Pensions in Brazil
The Economist, February 15, 2001
TWO of Brazilís chronic economic problems are that its people do not save enough for their old age, and that its companies struggle to raise long-term financing. One solution to both is to get more firms to set up pension schemes for their employees to which both firms and workers contribute: the employees would have an attractive means of saving for retirement, and the contributions would provide the Brazilian economy with a growing source of long-term funding.
Though Brazilís pension funds have grown steadily in recent years, they are still very small in relation to the economy, under 15% of GDP. The great bulk of firms still lack a pension scheme. The government wants to boost the growth of pension funds as part of its plans to develop the countryís stunted capital markets. It is trying to update the pensions law in ways that would encourage more pension funds to be set up, improve transparency and toughen the penalties for mismanagement and fraud.
Yet rows within the governing coalition mean that the proposals are stalled in Congress, along with many other needed financial reforms.So in the meantime, the government is trying to sort out scandals and financial problems that have long festered at existing pension funds. Last November it appointed Solange Vieira, a young high-flyer in the civil service, as the chief pension-fund regulator. There has since been a flurry of rule changes as well as an unprecedented amount of intervention in the affairs of the pension funds.
Most recently, on February 7th, Ms Vieira fined eight funds for exceeding the limits for investing in the shares or bonds of any particular company. On the same day she asked public prosecutors to file criminal charges against TransBrasil, an airline, which has been collecting pension contributions from its staff but not paying them into its fund. The problems are worst at the pension funds of publicly owned companies, long prone to political meddling and corruption. These funds have a history of blowing huge sums on property speculation and failed business ventures.
Sharpening the fundsí regulation seems reasonable. All the same, the fundsí bosses are furious with Ms Vieira, whom they accuse of making hasty and ill-thought-out decisions. Instead of building public confidence in pension schemes, they say, she undermines trust by exaggerating the scale of the problems. Ms Vieira, in turn, complains of fundsí reluctance to admit to the shortcomings: they should, for instance, be putting more realistic values on property ventures that have bombed. By her reckoning, merely to value pension-fund investments at book value would mean an injection of 9 billion reais ($4.5 billion) to meet future obligations.
The biggest fuss has been over the regulatorís announcement last month that the minimum retirement age will be raised in stages, from 55 to 65 (Brazilians are now living longer than they used to). The funds complained that the move would stop companies that needed to restructure from being able to offer early retirement to a greying workforce. The regulator responded by putting out a further instruction. The funds say it is an about-face. Ms Vieira says she was simply clarifying their misunderstanding of her first announcement, which says early retirement can be granted, provided the regulator deems that the fund can pay for it.

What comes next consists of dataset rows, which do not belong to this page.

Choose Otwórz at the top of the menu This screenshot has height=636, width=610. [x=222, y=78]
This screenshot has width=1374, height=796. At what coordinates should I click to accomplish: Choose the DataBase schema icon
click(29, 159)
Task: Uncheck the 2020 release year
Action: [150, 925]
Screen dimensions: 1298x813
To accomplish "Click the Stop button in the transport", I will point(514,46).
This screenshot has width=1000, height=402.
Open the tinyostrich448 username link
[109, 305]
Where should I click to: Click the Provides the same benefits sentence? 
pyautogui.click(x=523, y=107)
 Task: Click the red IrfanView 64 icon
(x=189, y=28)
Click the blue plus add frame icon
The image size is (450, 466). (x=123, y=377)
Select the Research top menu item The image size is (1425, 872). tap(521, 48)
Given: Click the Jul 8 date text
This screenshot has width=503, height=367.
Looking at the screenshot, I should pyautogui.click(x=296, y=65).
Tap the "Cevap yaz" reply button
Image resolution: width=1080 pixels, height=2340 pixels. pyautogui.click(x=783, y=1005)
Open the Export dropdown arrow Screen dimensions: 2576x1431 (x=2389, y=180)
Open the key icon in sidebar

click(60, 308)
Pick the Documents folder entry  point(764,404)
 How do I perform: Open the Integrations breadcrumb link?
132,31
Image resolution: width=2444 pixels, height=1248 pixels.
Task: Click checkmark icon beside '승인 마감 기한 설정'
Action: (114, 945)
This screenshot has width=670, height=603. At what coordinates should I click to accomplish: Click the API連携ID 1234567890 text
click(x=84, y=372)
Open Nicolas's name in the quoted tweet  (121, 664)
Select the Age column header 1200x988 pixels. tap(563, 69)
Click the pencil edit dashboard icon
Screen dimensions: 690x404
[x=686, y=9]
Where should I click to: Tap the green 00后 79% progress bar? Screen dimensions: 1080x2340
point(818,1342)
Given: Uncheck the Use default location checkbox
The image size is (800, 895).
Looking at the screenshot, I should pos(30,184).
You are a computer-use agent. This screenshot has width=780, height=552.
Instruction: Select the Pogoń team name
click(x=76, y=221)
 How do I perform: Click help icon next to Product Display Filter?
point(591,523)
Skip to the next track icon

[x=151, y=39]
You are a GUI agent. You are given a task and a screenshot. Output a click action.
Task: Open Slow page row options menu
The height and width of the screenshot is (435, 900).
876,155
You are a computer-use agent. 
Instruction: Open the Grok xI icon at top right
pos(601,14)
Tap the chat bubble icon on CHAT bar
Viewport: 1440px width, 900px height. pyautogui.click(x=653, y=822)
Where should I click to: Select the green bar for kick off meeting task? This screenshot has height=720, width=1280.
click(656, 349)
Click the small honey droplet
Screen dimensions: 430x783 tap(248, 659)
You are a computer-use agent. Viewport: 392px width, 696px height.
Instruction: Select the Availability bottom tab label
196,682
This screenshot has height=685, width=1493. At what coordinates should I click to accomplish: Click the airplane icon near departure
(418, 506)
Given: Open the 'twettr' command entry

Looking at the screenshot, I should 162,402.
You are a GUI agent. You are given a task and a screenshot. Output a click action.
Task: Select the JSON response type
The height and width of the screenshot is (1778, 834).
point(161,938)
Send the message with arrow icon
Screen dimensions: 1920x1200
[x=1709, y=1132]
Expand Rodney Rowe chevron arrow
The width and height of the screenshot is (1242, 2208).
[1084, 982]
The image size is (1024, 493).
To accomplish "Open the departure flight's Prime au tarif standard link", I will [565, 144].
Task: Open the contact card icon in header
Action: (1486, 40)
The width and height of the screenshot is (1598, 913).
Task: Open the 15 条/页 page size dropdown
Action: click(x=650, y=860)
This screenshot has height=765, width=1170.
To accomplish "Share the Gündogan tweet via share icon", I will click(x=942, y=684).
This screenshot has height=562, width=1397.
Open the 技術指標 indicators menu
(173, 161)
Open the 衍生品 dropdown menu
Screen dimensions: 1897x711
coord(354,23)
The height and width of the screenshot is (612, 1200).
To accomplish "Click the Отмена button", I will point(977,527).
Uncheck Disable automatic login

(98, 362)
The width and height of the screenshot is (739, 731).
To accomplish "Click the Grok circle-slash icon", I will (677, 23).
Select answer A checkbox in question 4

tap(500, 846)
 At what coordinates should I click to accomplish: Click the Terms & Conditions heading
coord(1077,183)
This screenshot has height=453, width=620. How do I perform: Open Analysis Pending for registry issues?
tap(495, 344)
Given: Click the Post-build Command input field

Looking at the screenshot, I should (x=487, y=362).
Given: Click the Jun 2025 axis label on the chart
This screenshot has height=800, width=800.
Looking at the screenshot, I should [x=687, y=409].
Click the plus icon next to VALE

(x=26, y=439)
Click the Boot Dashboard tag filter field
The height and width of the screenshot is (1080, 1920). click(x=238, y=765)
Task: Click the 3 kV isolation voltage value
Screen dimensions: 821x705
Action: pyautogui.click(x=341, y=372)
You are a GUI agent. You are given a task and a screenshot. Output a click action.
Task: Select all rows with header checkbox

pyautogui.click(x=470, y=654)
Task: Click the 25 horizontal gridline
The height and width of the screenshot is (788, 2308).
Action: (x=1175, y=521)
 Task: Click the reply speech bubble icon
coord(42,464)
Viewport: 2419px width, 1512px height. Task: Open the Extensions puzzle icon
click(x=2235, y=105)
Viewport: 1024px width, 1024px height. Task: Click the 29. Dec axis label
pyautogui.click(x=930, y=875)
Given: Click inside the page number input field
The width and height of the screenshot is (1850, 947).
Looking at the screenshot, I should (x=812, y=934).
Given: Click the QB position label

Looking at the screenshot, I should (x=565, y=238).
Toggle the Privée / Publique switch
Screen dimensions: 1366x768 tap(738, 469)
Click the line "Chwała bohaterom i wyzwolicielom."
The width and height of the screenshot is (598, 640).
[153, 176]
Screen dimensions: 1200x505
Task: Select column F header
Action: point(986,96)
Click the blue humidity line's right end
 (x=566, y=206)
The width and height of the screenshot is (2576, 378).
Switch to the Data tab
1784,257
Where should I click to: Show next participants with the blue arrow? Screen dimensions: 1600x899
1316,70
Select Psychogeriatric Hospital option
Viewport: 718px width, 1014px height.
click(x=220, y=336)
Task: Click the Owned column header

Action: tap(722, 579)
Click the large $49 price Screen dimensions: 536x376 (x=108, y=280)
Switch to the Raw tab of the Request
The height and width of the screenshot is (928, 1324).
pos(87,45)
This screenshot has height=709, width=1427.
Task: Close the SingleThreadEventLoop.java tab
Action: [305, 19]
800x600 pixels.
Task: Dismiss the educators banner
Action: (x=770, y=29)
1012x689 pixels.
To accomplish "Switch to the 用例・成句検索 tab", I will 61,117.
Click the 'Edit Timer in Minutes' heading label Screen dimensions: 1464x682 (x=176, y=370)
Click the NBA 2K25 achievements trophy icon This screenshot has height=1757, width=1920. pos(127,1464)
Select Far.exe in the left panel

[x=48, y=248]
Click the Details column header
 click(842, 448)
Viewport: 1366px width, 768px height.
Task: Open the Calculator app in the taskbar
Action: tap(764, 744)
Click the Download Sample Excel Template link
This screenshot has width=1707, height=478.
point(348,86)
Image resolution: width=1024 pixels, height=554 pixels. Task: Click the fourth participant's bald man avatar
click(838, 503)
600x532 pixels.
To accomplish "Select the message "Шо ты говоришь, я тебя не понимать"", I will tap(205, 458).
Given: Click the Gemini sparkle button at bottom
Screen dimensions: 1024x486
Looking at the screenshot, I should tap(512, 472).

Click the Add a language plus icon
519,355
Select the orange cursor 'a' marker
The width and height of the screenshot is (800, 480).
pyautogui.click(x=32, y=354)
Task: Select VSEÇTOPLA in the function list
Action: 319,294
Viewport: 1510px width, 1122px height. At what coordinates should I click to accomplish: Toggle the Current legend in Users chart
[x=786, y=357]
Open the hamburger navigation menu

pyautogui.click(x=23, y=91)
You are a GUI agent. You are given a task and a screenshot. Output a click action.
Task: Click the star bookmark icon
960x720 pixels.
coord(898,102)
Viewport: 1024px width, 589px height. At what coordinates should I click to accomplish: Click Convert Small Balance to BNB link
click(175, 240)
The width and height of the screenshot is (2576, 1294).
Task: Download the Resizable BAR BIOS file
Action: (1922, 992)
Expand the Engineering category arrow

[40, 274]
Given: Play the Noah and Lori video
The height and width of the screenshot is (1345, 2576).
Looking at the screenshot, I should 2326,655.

Shortly before this row there was yet another, over a ban on pension schemes putting money into investment funds that charged performance-based fees. Again, the pensions bosses protested, and a fresh regulation was issued that seemed to countermand the original. Ms Vieira says it was another financial regulator, the National Monetary Council, that put out the first regulation; she realised they had erred, and issued another to overrule it. Performance fees are now acceptable only so long as the investment fund outperforms the yield on government bonds, which are currently around 15%. Regulators suspect that some investment funds have bribed pension-fund bosses in return for over-generous performance fees.
The pension-fund bosses complain that Ms Vieiraís edicts, heavy-handed and incoherent, actually discourage companies from setting up schemes. In principle, they are perhaps entitled to be sensitive to this problem: Brazilian governments have traditionally suffered from legislative incontinence, issuing a constant stream of ill-considered and badly drafted laws and rules. In practice, years of slack supervision, in which pensions problems have mounted, give Ms Vieira every reason to act. A pity that communication between her and the funds has broken down.